▶ [PROVIDED INFORMATION]:
=-=-=-=-=
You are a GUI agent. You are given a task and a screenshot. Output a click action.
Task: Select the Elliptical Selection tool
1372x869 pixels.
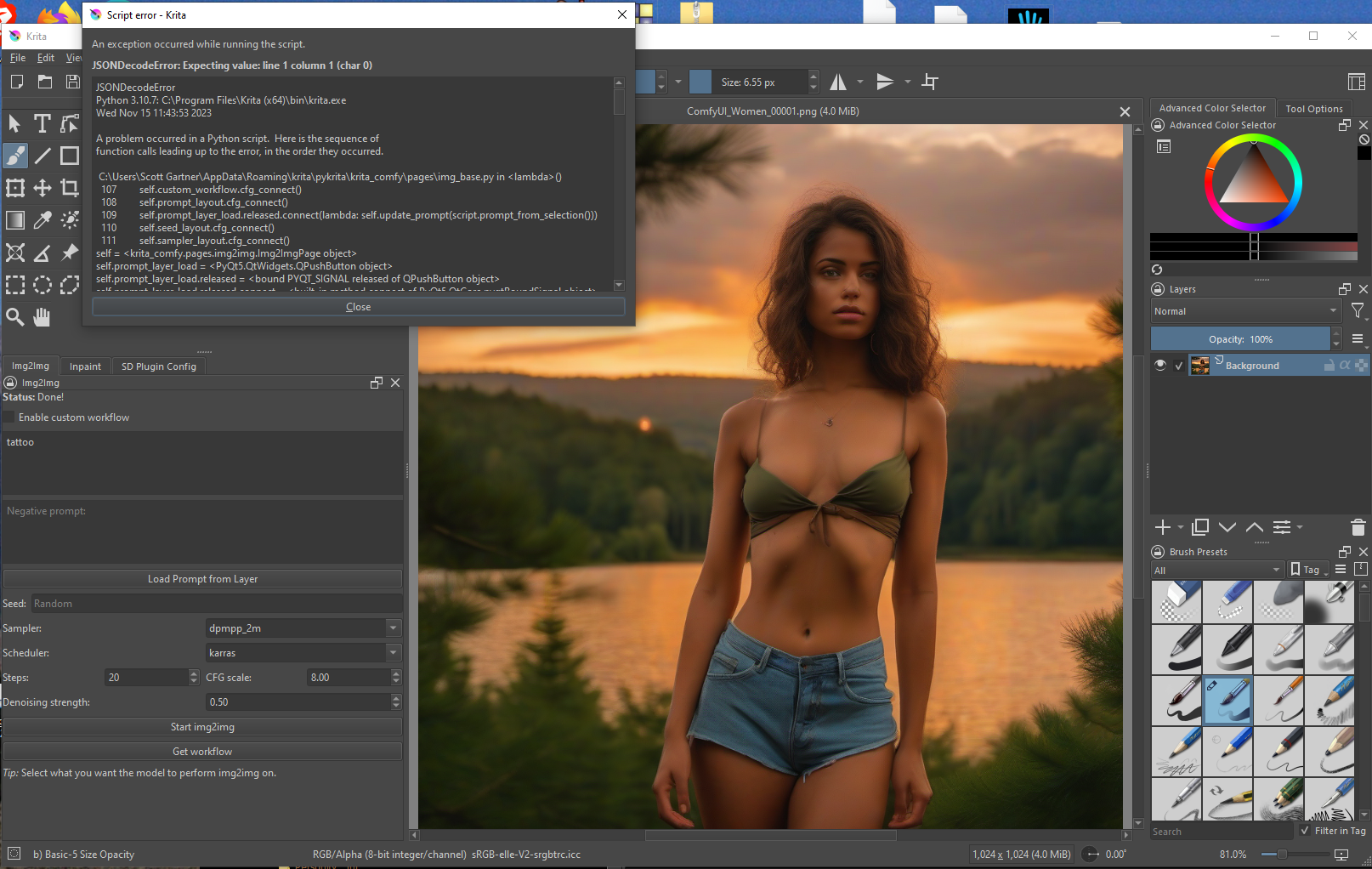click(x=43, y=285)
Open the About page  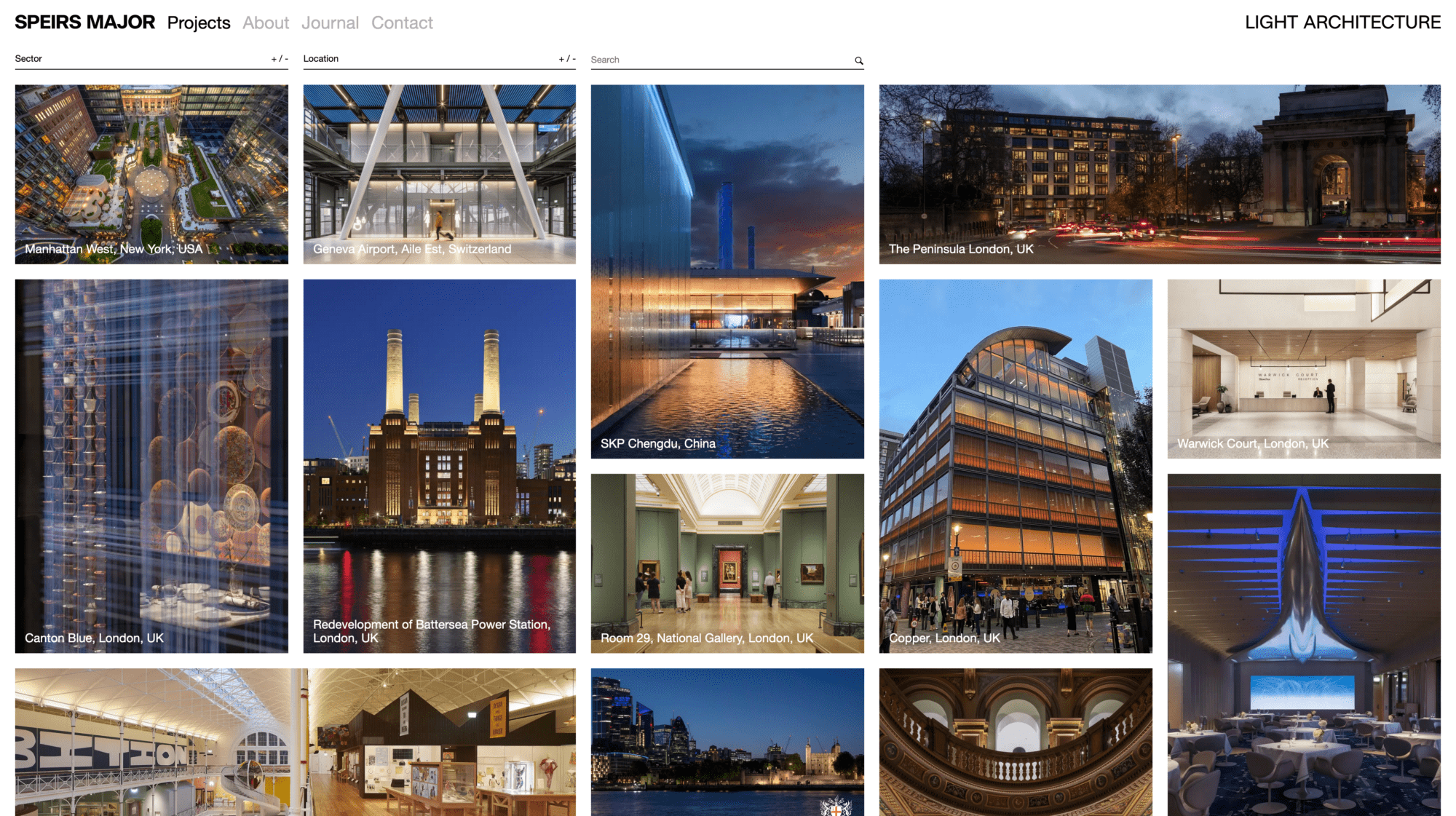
=-=-=-=-=
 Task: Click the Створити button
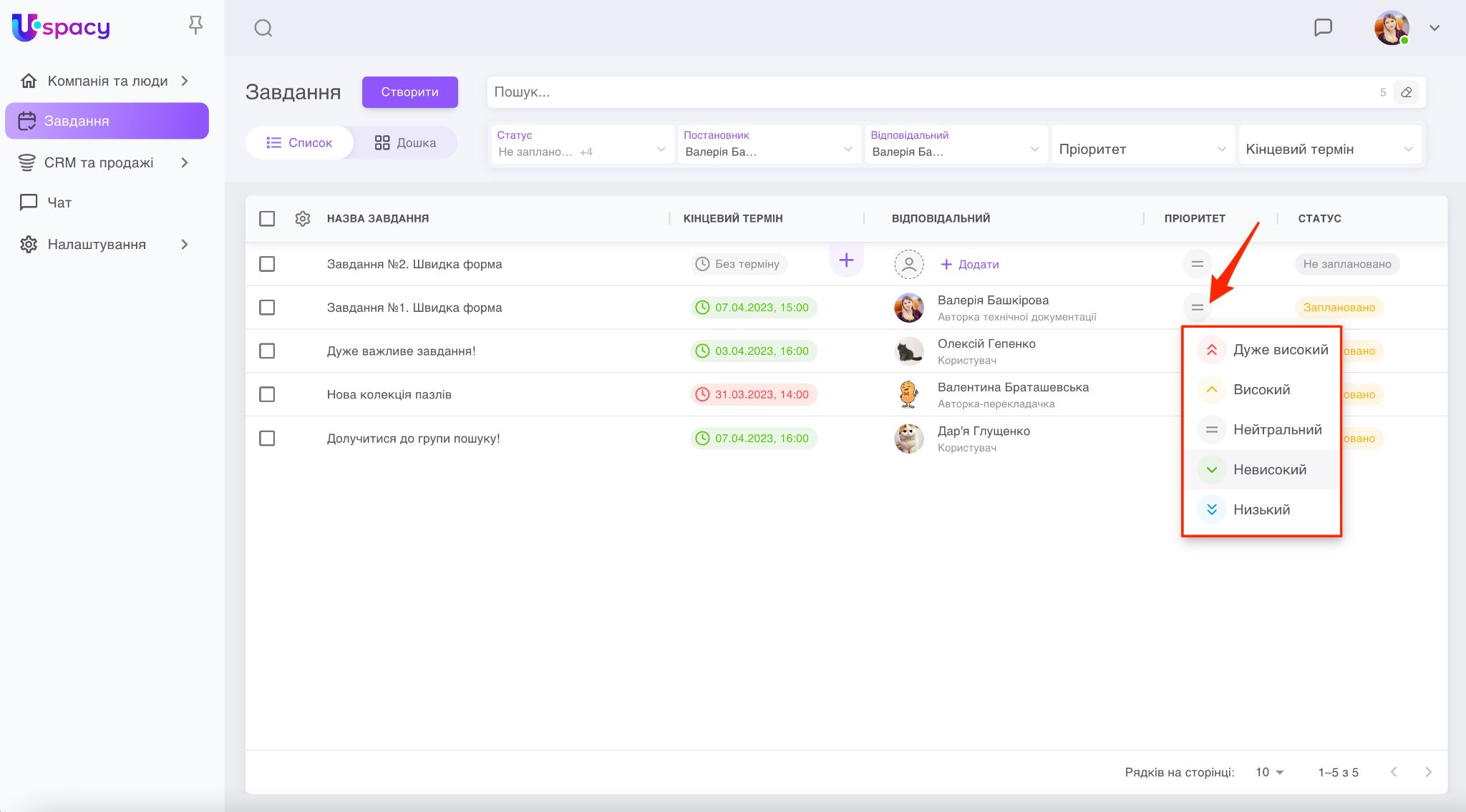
=-=-=-=-=
▶ [ASSIGNMENT]: Copy nothing but the lines above from the one with "You are a GUI" to the one with "Open the About page", inclusive, word for word. Leave every picture out.

▶ [TASK OUTPUT]:
You are a GUI agent. You are given a task and a screenshot. Output a click action.
Task: Select the Elliptical Selection tool
1372x869 pixels.
click(x=43, y=285)
Open the About page  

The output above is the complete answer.